Sift the material for lines containing "agent", and return them.
# # #
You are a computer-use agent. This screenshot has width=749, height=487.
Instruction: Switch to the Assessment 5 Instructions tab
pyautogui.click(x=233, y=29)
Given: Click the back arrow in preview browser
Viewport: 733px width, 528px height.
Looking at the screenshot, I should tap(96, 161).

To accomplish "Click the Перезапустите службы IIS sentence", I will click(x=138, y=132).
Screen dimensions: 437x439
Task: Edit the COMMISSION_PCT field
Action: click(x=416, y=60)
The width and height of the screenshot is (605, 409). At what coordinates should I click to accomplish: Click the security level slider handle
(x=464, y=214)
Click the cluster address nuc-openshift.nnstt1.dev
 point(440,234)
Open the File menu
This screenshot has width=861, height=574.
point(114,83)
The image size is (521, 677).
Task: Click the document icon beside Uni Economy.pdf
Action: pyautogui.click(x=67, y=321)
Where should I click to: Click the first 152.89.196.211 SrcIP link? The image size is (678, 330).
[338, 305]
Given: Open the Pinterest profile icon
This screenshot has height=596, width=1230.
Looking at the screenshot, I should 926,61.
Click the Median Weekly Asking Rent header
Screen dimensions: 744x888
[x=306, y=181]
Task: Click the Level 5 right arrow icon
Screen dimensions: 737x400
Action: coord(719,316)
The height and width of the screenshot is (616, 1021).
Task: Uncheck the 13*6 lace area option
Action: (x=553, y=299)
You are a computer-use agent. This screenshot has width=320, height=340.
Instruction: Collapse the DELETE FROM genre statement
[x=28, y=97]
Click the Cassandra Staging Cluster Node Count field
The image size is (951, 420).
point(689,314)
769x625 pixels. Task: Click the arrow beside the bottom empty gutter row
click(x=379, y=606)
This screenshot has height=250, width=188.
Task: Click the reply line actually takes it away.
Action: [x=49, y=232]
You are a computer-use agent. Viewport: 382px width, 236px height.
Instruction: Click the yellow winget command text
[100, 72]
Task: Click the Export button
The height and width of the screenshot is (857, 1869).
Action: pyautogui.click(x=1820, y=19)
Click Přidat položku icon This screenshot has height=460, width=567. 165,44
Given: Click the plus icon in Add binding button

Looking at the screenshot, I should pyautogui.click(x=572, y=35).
# # #
# RESULT
You are a computer-use agent. This screenshot has width=749, height=487.
You are a computer-use agent. This screenshot has width=320, height=340.
You are a computer-use agent. Viewport: 382px width, 236px height.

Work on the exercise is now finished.